> Task brief:
Starting at the line that holds "Given: Expand the", reproduce each line exactly up to and including the last line of the records below. Pictures stay out.

Collected data entries
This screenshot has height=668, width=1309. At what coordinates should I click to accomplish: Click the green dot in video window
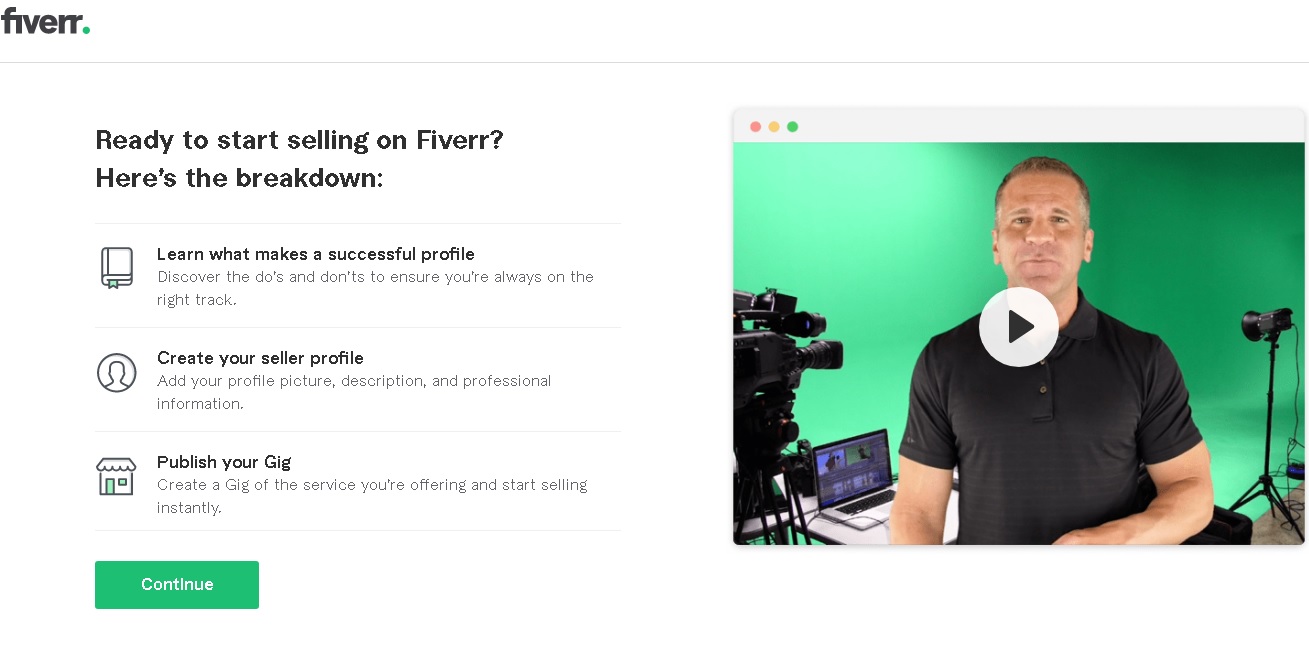(792, 127)
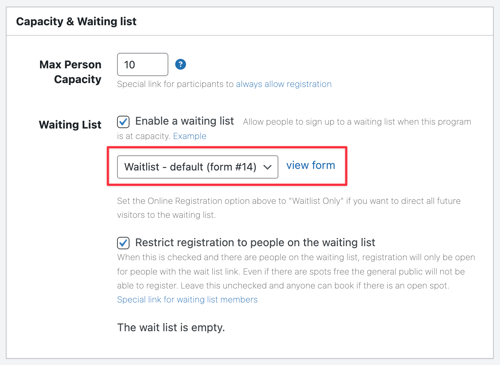
Task: Toggle the Restrict registration to waiting list checkbox
Action: pyautogui.click(x=123, y=243)
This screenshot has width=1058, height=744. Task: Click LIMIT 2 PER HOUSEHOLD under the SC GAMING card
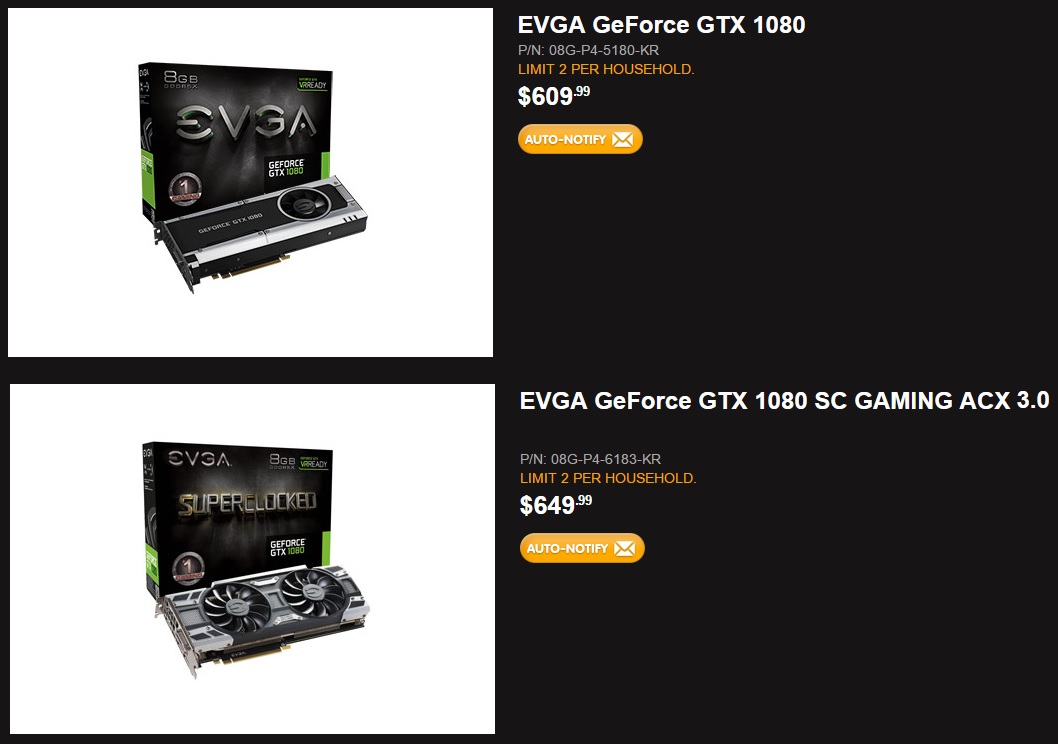pyautogui.click(x=608, y=478)
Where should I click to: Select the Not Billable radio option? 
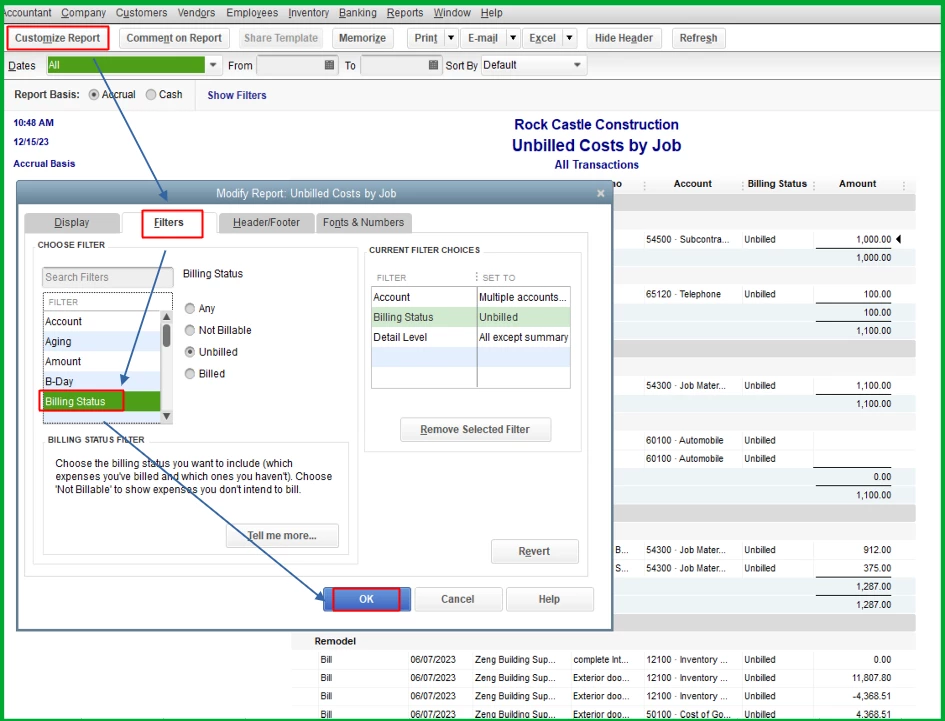click(218, 330)
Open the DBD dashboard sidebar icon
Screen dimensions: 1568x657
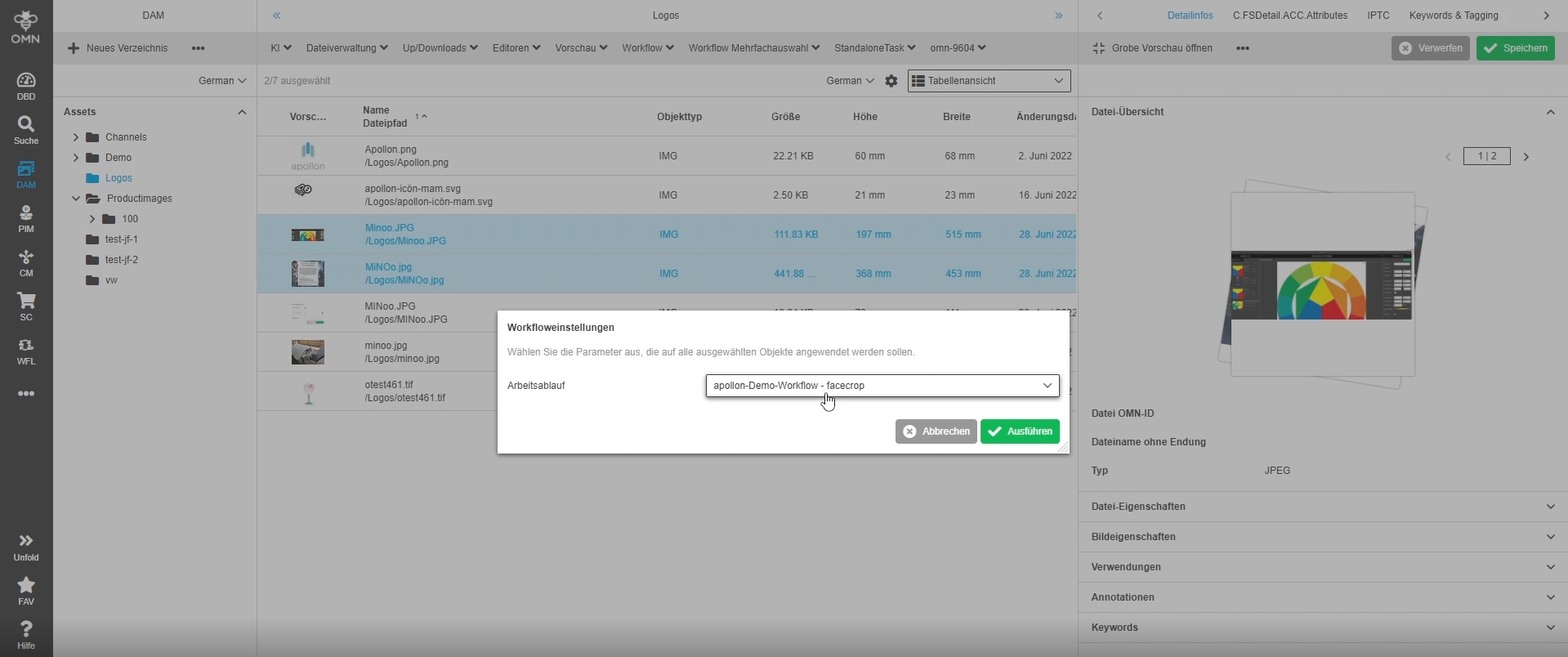coord(26,86)
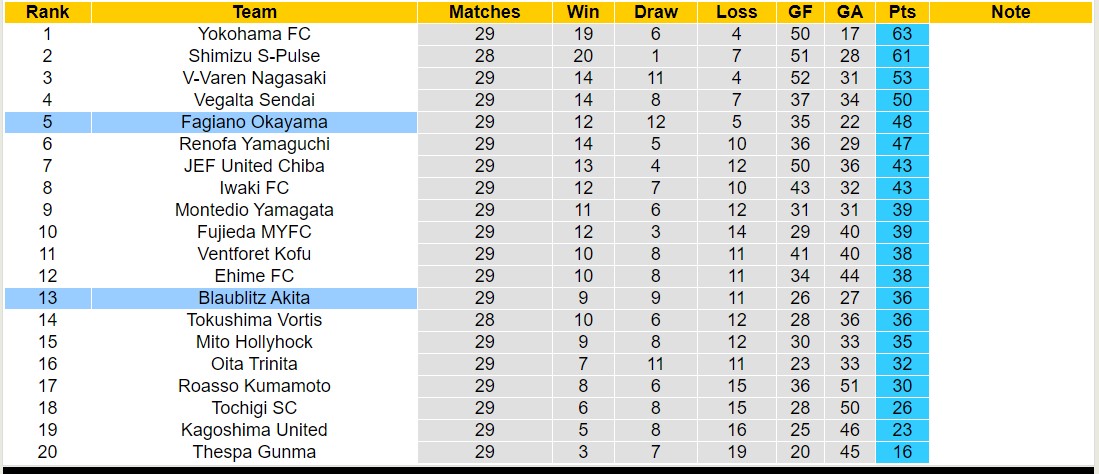Screen dimensions: 1099x474
Task: Click the Loss column header
Action: (737, 12)
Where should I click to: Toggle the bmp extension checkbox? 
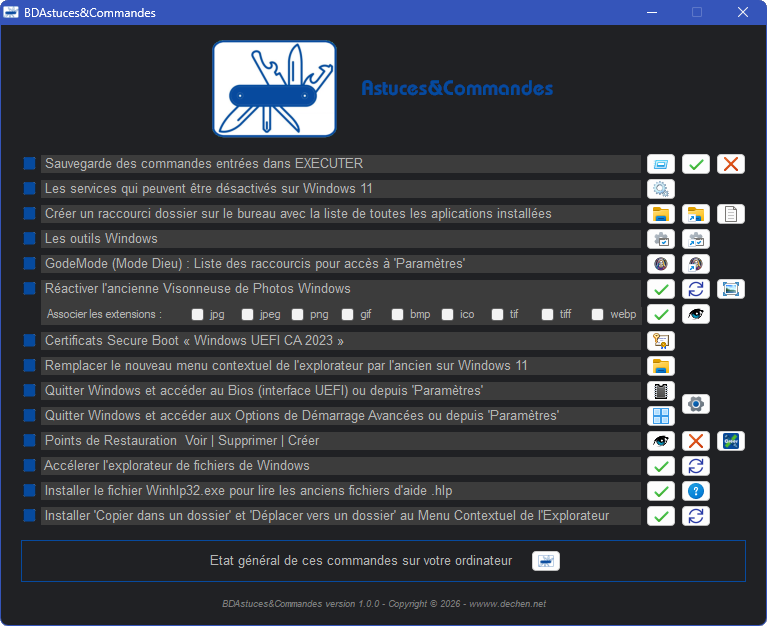click(397, 314)
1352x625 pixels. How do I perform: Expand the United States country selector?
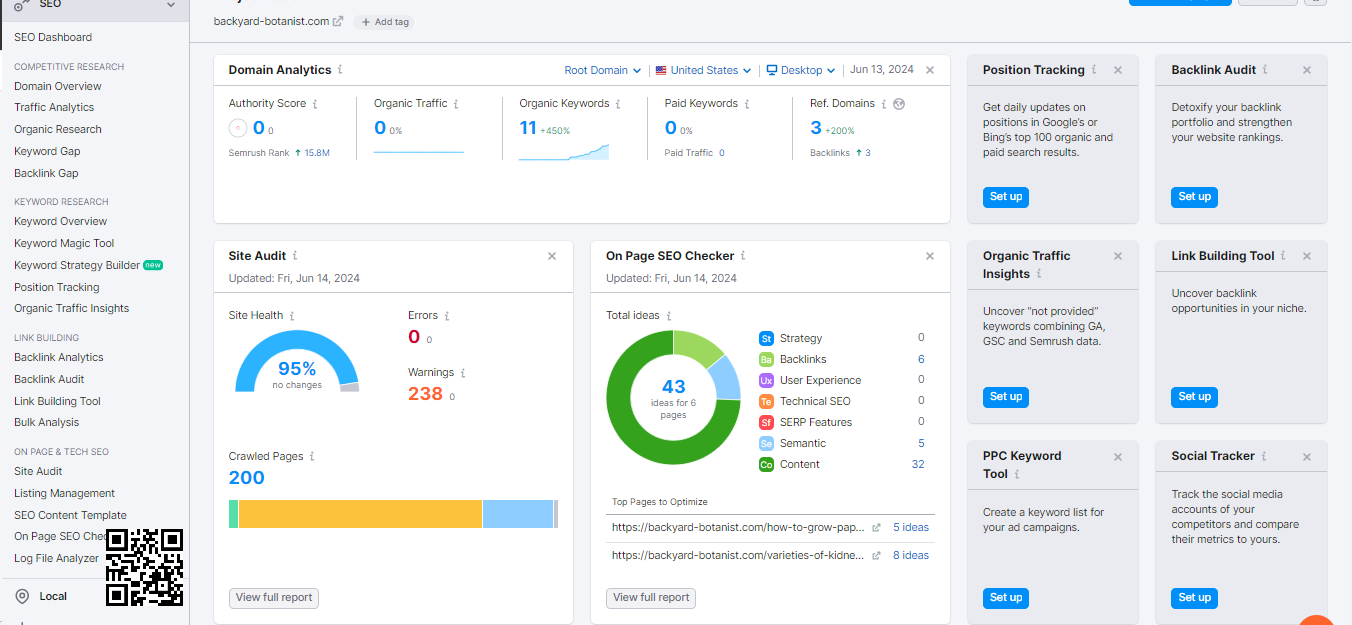coord(703,70)
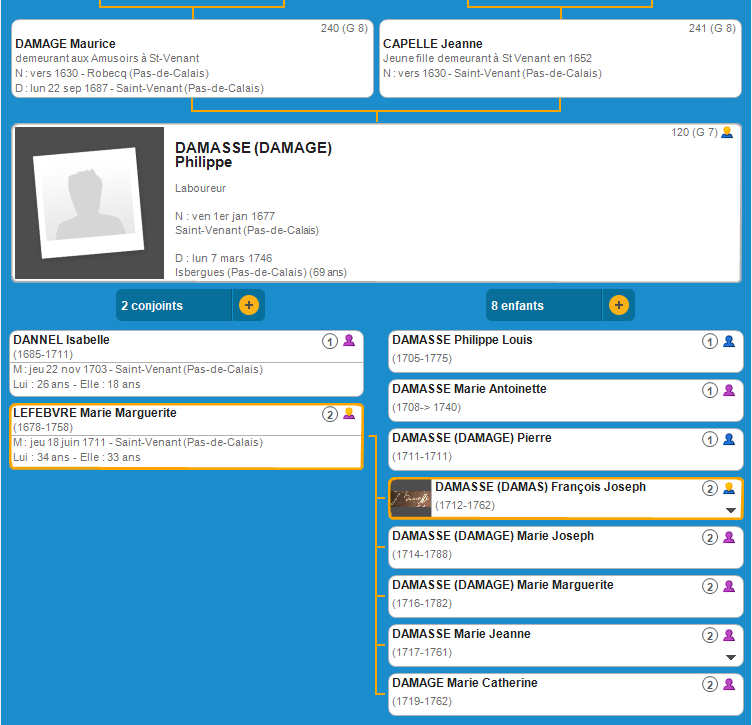Click Philippe's placeholder profile photo
Viewport: 752px width, 725px height.
click(x=89, y=203)
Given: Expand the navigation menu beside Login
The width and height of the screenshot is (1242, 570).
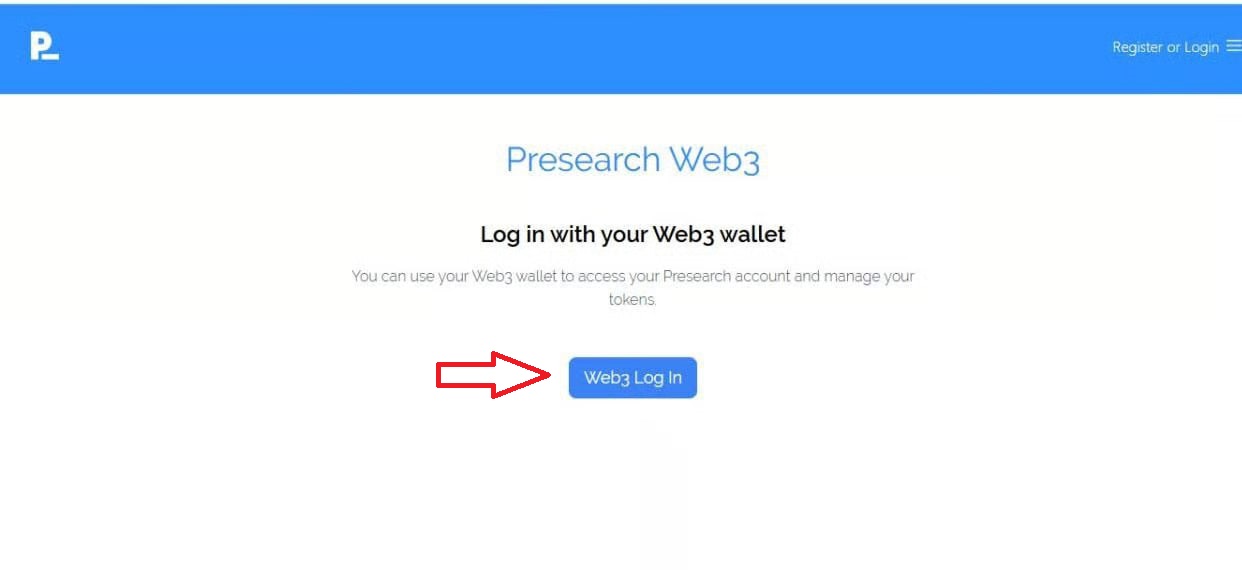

> Completed task:
Given: Expand the navigation menu beside Login
The width and height of the screenshot is (1242, 570).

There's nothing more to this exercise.